Derrière la vitre de verre, la tension monta de plusieurs degrés. Florentin n’en revenait pas. Quelle puissance ! Il se dégageait de ces armures une force primale phénoménale.
Les soldats prirent un soin particulier à montrer toutes les facettes de leur talent. L’un d’eux, d’un saut de près de dix mètres, vint s’écraser sur une maison. En moins de trois secondes, il la détruisit de ses bras herculéens, la mettant à terre comme une maison de papier.
D’autres attrapèrent à bras-le-corps les cobayes et les envoyèrent dans le ciel avant de s’en servir de cible. Des rafales de tir automatique giclèrent des fusils mitrailleurs et explosèrent les corps en mille morceaux de viande sanguinolente.
— Comment appelez-vous ces guerriers ? interrogea l’un des contrebandiers.
— Des grendels, répondit Horrowitz sans donner plus d’explications.
La baronne de Savigny était horrifiée par tant de violence gratuite. Si elle avait tué et tuerait encore sans hésiter, ce n’était que dans un but bien précis, avec un objectif. La mort ne devait pas être l’objet d’une mise en scène malsaine.
Un soldat se rua sur un des cavaliers qui s’était réfugié dans un angle de la salle. D’un coup de poing il enfonça le thorax de l’animal qui s’écroula d’un bloc puis, relevant le cavalier, il l’écartela sans aucune hésitation.
Le visage de Florentin vira au blanc. Il n’avait jamais assisté à une telle horreur. Néanmoins, il devait garder le contrôle de soi. Il se doutait qu’Horrowitz n’attendait qu’un signe de faiblesse pour lui montrer qui était réellement le chef.
Enfin les grendels encerclèrent les derniers survivants et les fusillèrent sans états d’âme. Une fois le massacre terminé, d’un mouvement d’un parfait synchronisme, ils bondirent dans les airs et atterrirent sur une passerelle située à près de dix mètres de hauteur.
Horrowitz se tourna vers Florentin.
— Impressionnant, fit ce dernier. Vous avez fait du bon travail.
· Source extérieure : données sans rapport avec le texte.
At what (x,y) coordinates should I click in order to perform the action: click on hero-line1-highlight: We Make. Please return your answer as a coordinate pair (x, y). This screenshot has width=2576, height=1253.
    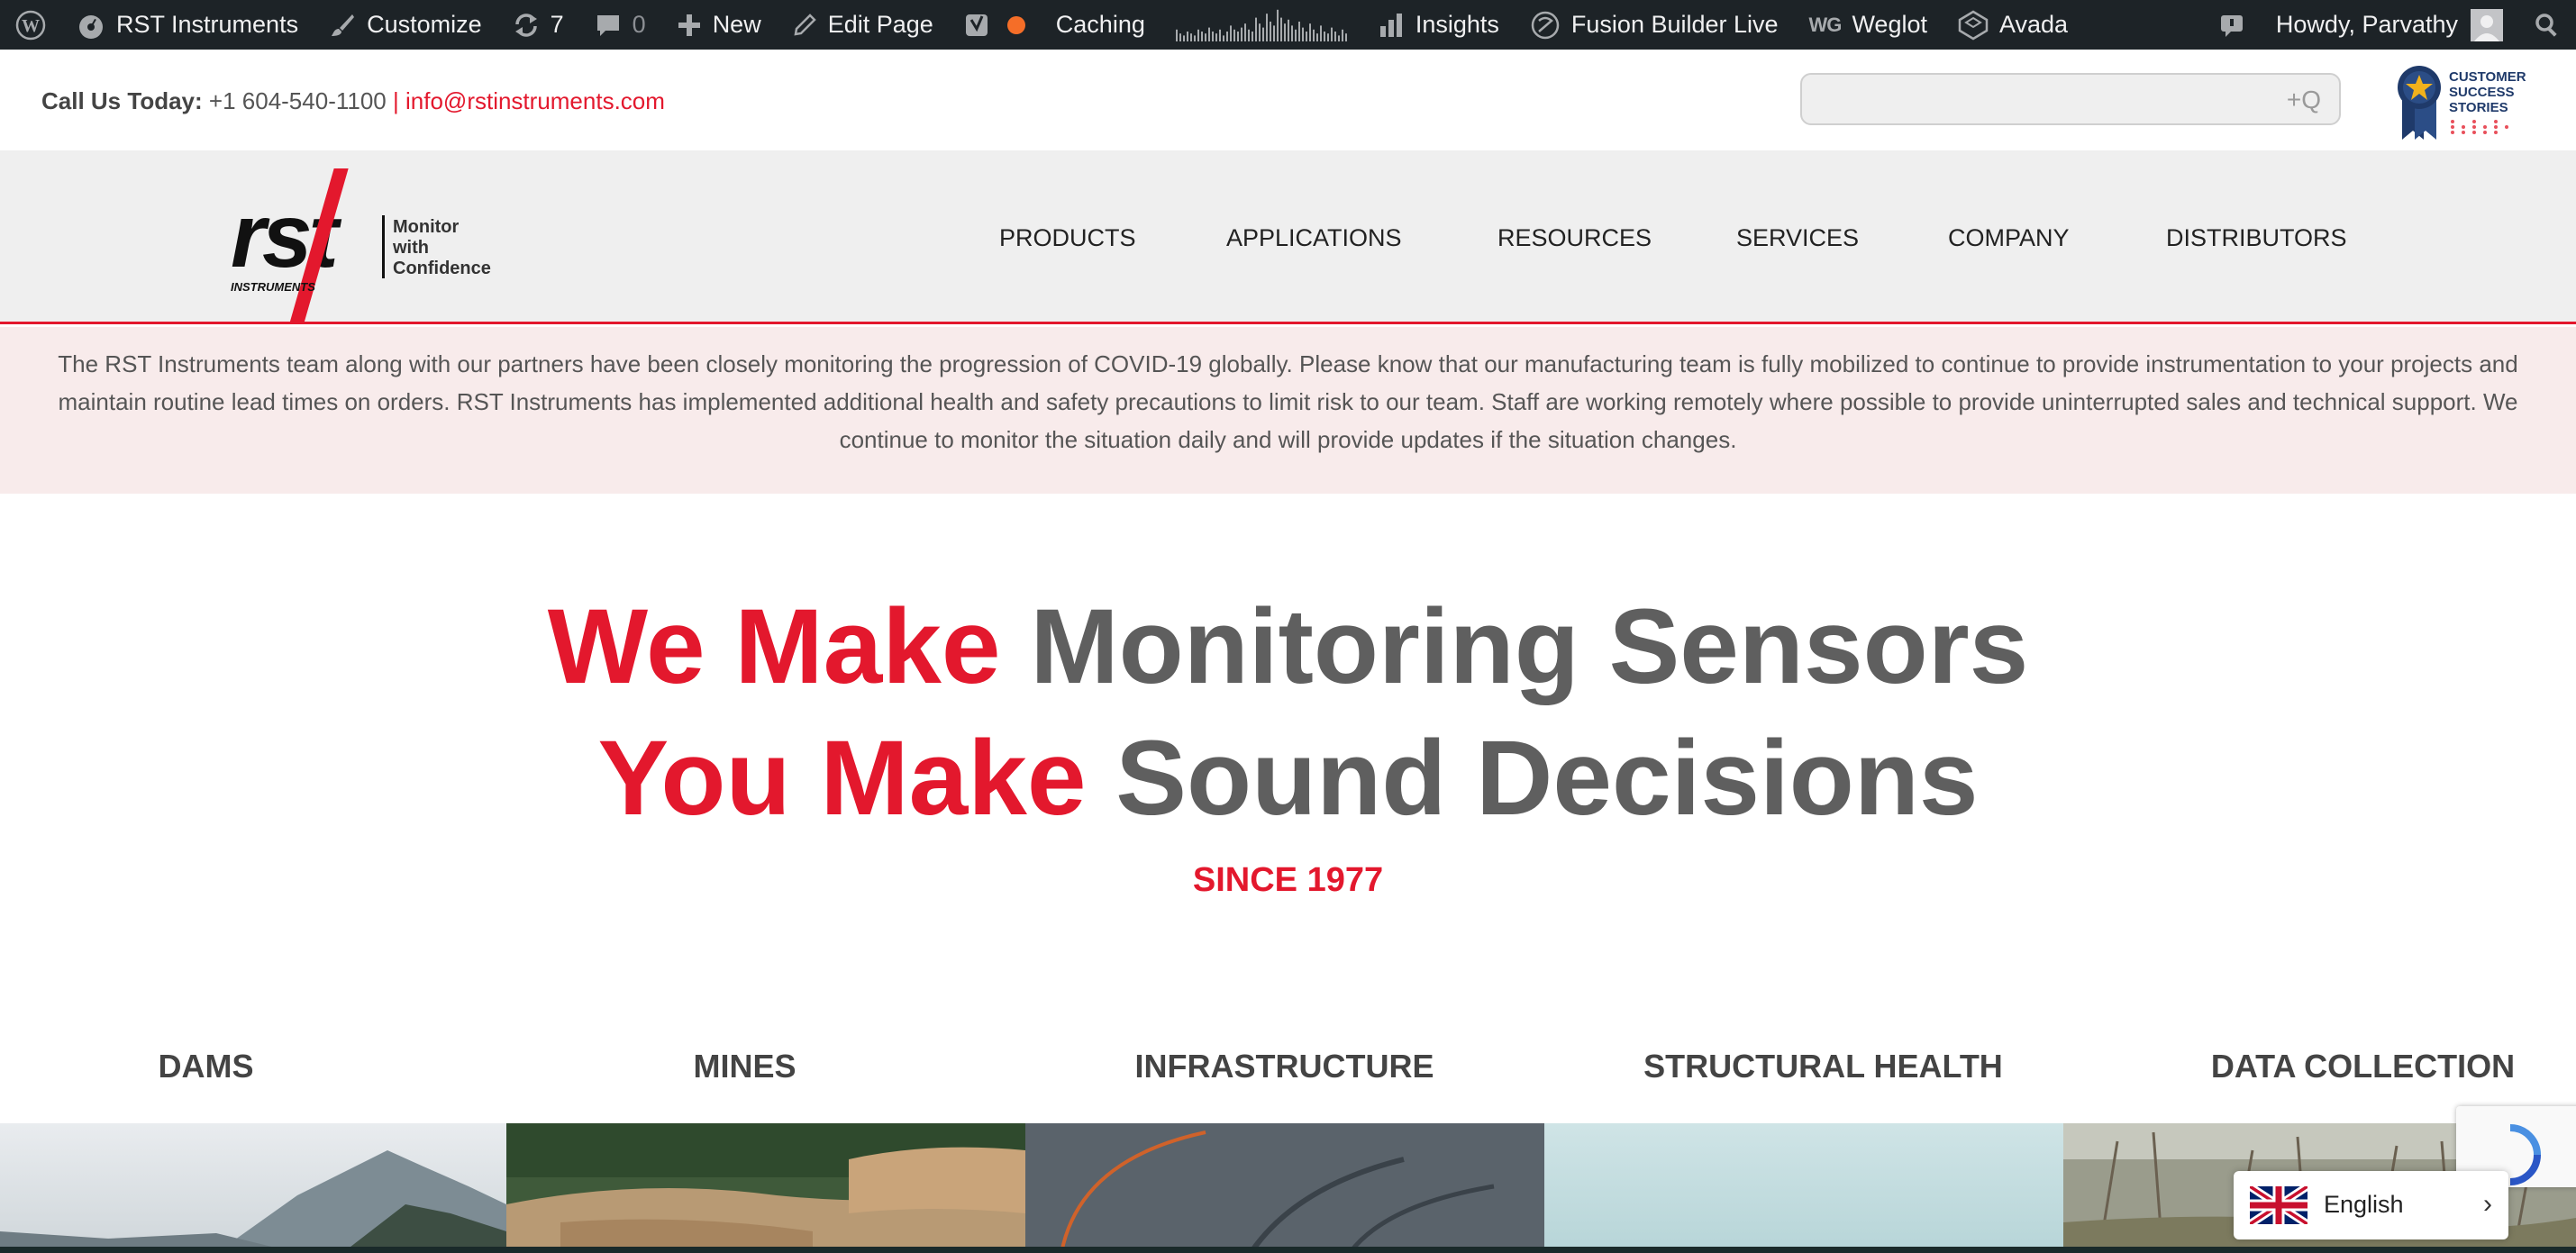
    Looking at the image, I should click on (774, 646).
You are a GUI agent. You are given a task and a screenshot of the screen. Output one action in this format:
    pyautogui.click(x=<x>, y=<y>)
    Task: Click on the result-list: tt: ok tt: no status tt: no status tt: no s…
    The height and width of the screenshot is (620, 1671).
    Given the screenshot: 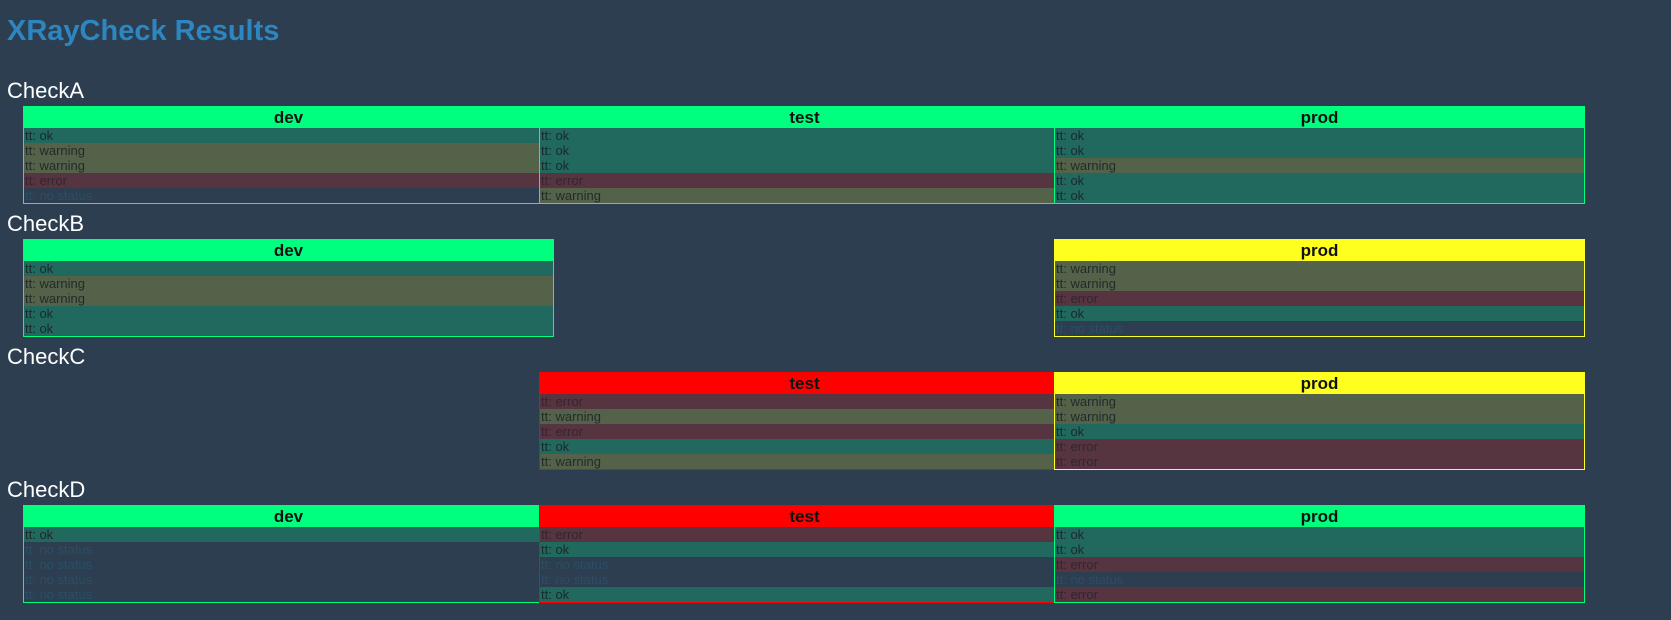 What is the action you would take?
    pyautogui.click(x=288, y=564)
Il tenait à remettre les choses à leur place, il était l’allié numéro un d’Arkan, et il se devait de montrer son autorité.
Horrowitz fit une moue dédaigneuse, mais s’obligea à ne pas rabaisser ce contrebandier qu’il haïssait tant. S’il n’avait toujours pas compris pourquoi Arkan avait jugé utile de s’allier avec ces brigands, il savait néanmoins respecter la hiérarchie qui lui était imposée.
— C’est le moins que l’on puisse dire. La victoire ne peut nous échapper.
— À n’en point douter, répondit Florentin.
Il avait repris le total contrôle de ses pensées et oublié les scènes d’horreur. Il comprenait qu’il avait eu raison de choisir Arkan contre Gabriel.